The Strategic Partners are working with Defence to identify initial options to manufacture guided weapons and their critical components in Australia.
This is about identifying where Australian industry can supplement (not supplant) US industrial capacity; to expand our alliance beyond the battlefield and into the factories.
A tangible example where this interoperability already occurs is the Mark 48 Heavyweight Torpedoes housed in our Western Australian maintenance facility.
These weapons are used by both Australian and US Submarines, without any additional testing or evaluation. A US Submarine can arrive in Western Australia and have those muntions restocked from our supplies.
The Australian Government is committed to developing a robust, resilient and internationally competitive defence industry.
A stronger industrial base makes the Australian Defence Force a stronger deterrent and our country a stronger and better partner.
That’s why the Albanese Government has committed to developing a Defence Industry Development Strategy, which will provide greater detail on our priorities, as well as a clear implementation plan to ensure success.
We have also committed to establishing a new Australian Strategic Research Agency, which will refocus our defence innovation ecosystem and support breakthrough and pivotal research to strengthen national security.
But innovation needs to be commercialised, and our defence businesses need to be sustainable.
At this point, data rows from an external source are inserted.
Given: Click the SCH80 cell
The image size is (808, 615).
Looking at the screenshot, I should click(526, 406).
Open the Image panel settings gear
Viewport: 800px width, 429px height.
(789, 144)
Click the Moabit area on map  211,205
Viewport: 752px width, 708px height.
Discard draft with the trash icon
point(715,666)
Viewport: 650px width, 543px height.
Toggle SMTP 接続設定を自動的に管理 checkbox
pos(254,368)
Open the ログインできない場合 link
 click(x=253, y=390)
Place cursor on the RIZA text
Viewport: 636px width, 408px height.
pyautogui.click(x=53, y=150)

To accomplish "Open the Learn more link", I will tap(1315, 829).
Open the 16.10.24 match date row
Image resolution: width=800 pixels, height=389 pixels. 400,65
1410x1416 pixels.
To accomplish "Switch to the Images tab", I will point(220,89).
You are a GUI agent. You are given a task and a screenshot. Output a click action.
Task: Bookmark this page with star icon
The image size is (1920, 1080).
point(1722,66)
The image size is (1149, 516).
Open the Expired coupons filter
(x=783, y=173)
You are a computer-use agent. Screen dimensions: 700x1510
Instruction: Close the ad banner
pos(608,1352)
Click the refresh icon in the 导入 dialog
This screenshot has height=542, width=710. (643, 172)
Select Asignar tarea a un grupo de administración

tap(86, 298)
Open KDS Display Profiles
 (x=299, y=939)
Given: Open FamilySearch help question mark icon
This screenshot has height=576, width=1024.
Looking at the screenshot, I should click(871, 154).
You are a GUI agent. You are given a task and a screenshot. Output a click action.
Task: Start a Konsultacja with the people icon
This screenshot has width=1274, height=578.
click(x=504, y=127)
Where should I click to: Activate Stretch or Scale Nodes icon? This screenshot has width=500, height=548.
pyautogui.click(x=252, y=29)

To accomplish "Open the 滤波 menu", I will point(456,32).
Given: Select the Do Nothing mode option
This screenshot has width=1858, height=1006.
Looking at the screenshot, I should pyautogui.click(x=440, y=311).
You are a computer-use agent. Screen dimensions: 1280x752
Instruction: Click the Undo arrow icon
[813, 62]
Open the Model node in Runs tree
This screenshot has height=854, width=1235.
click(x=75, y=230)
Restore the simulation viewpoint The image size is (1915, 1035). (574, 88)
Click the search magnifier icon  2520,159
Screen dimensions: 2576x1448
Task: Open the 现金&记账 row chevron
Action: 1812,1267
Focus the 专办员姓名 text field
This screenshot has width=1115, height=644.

That’s where defence exports come in.
The Albanese Government recognises that exports play a critical role.
Not just from a commercial and business standpoint, but also in terms of growing our influence globally.
Australian companies have a strong record of providing capability in US supply chains and directly to the US military.
I know that Rob Scott, President of Birdon America, is speaking to you later today about their success in providing equipment to both the Australian Army and the US Departments of Defence and Homeland Security.
I’m pleased to say that Birdon received financial support from Export Finance Australia, which enabled them to establish their new manufacturing facility in Denver, Colorado.
They are delivering good jobs for American workers here and good jobs for Australian workers back home by delivering useful capability to us both.
Another example is CEA Technologies which specialises in the design, development and manufacture of advanced digital radar technologies.
They are based in Canberra, with offices in Adelaide, Melbourne, Perth and they have a US subsidiary headquartered in Hanover, Maryland.
CEA supplies both the ADF and the US Department of Defense with its CEAFAR active electronically scanned arrays, with programs including the ANZAC and Hunter class frigates; air defence applications for Army and Air Force; and numerous Range applications.
American soldiers travelled in Australian designed and manufactured Bushmasters in Afghanistan.
Australian soldiers have flown in American designed and manufactured Chinooks.
The RAAF takes to the sky in F-35A Lightning Two aircraft constructed with components made in the USA and Australia.
And both of us see the potential for the Boeing MQ-28A Ghost Bat, previously known as the Loyal Wingman … designed, developed and manufactured in Australia … to make both our Defence Forces more potent and formidable.
Technology and trust – born of a century of mateship – are our strategic edge now, and they will deliver our strategic edge in the future.
As Australia’s Minister for Defence Industry, let me conclude by saying that my key message to you is that I am committed to building a genuine, long-term partnership with industry, large and small, in both our nations.
I am committed to working with you on breaking down the barriers to greater defence industry collaboration between Australia and the United States.
And I am committed to ensuring that the Alliance between our two nations grows even stronger over the years ahead.